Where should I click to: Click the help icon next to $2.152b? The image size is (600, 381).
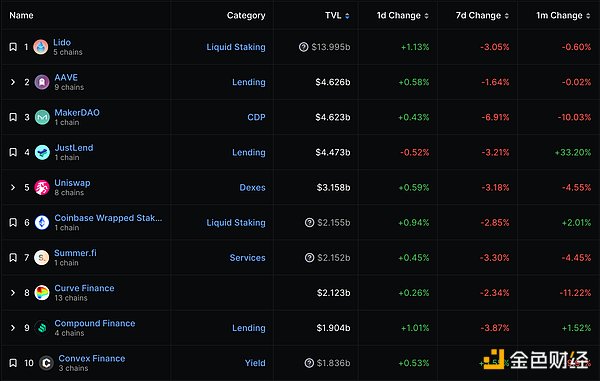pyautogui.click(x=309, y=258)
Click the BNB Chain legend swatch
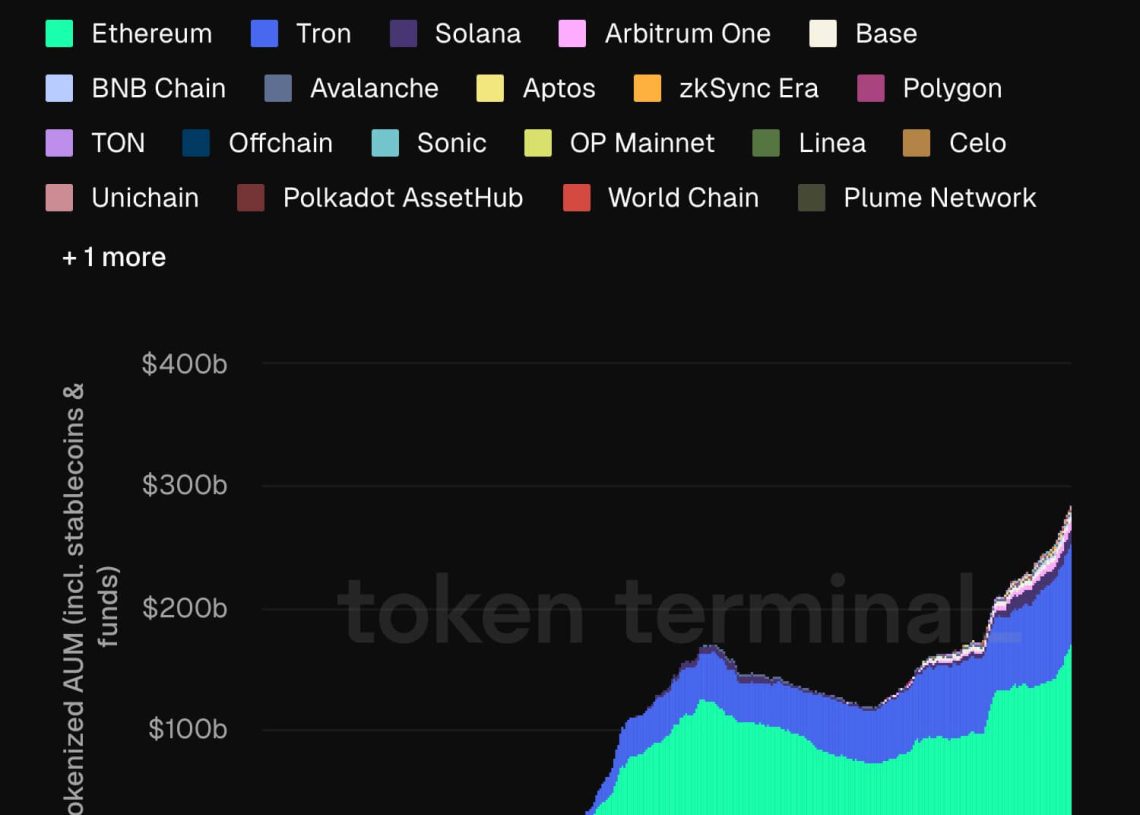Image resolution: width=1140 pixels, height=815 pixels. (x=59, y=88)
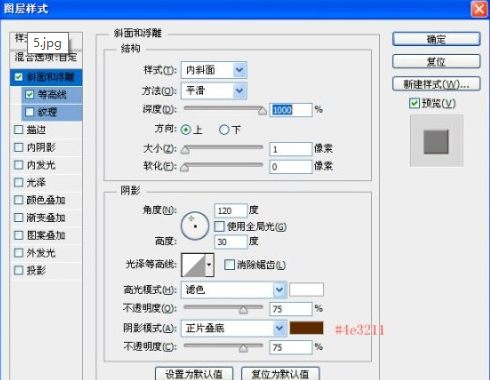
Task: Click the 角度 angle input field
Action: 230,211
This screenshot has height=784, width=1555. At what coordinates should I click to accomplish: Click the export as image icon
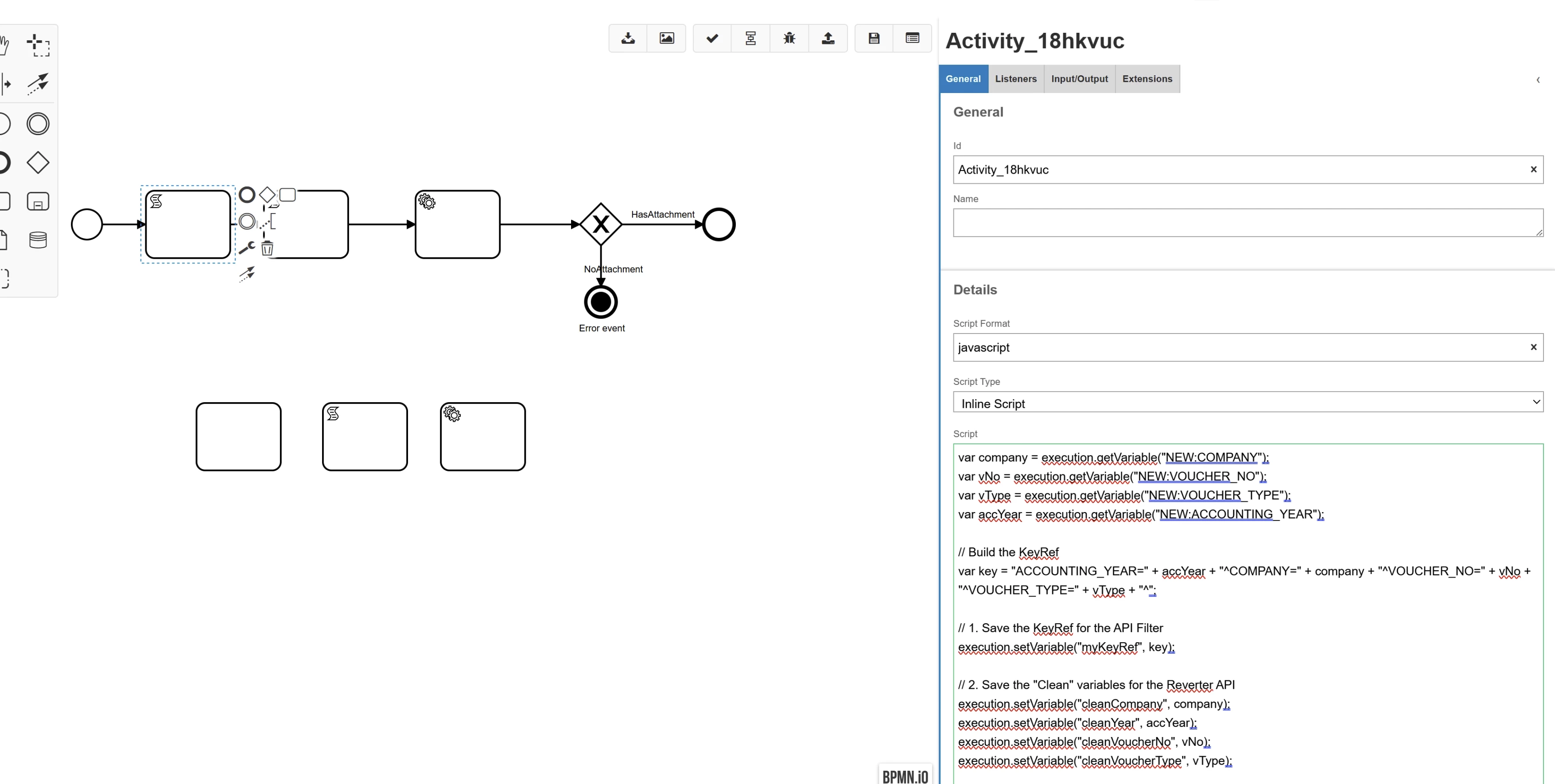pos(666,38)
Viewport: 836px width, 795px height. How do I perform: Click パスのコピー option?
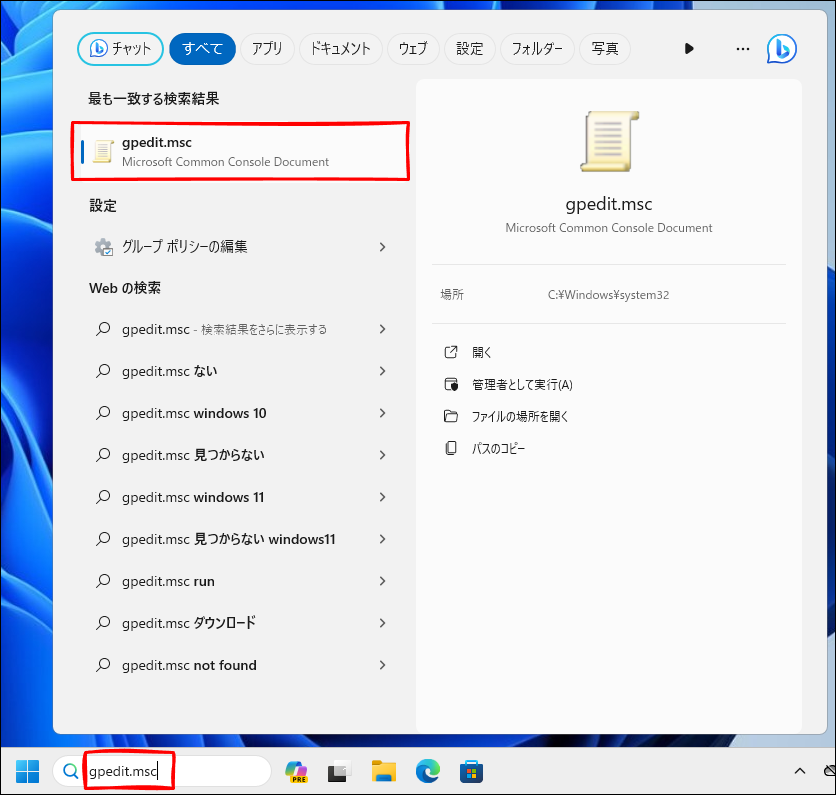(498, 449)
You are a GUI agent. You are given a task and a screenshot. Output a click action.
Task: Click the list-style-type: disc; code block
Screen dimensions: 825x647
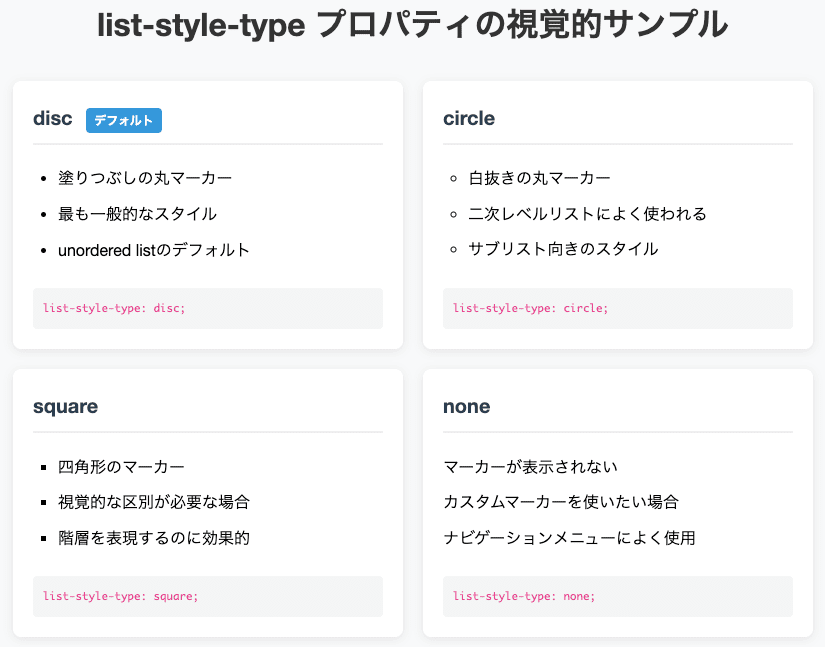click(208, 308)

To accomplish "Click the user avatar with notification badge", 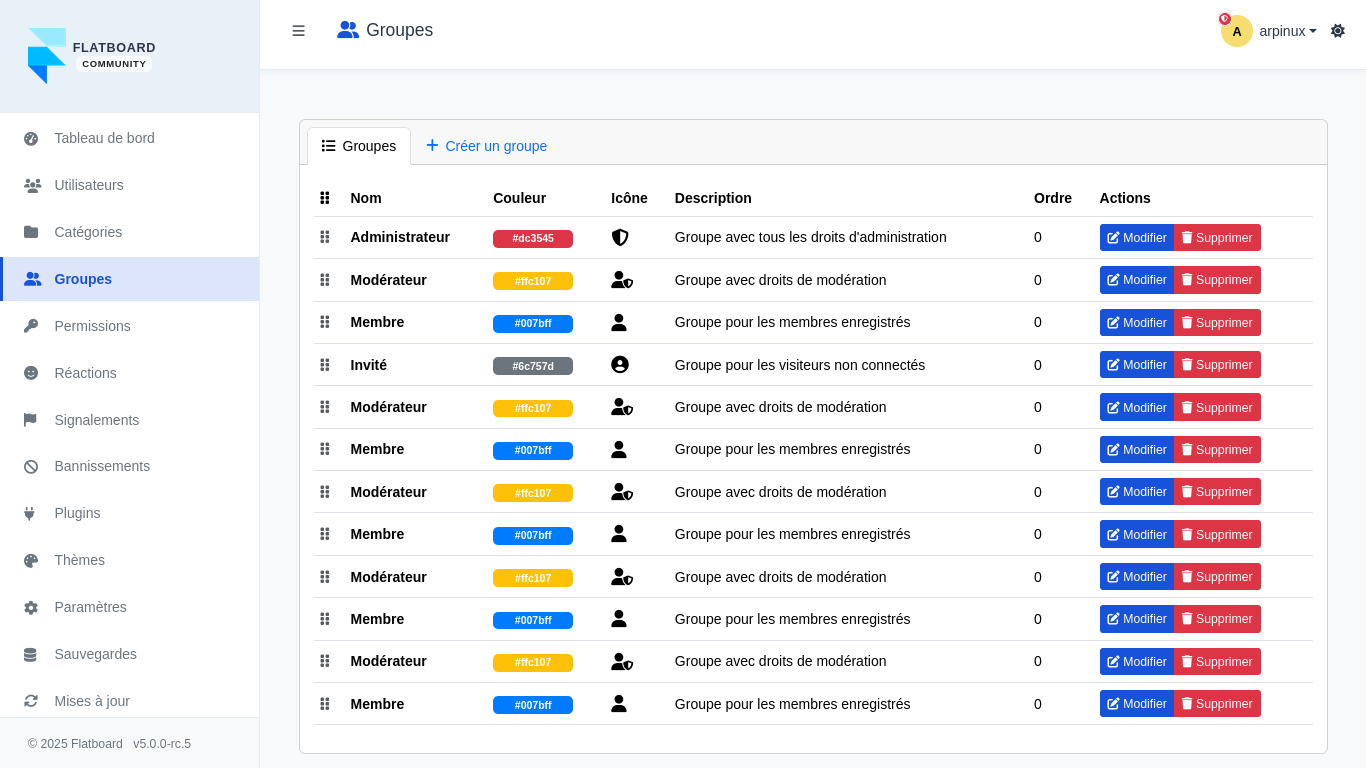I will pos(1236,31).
::::::::
• TASK TO CARRY OUT: Only lines belong in the copy: transcribe those from the start of the data through the line that contains "You are a GUI", and skip the pictures.

• RESULT OF THE EXERCISE:
Where should I click to: Click the help icon next to $2.152b? The image size is (600, 381).
pyautogui.click(x=309, y=258)
Click the BNB Chain legend swatch
Image resolution: width=1140 pixels, height=815 pixels. (x=59, y=88)
Task: Click the 角度 angle input field
Action: 230,211
This screenshot has height=784, width=1555. At what coordinates should I click to accomplish: Click the export as image icon
pos(666,38)
Viewport: 836px width, 795px height. How do I perform: Click パスのコピー option?
(498, 449)
You are a GUI agent. You are given a task and a screenshot. Output a click action.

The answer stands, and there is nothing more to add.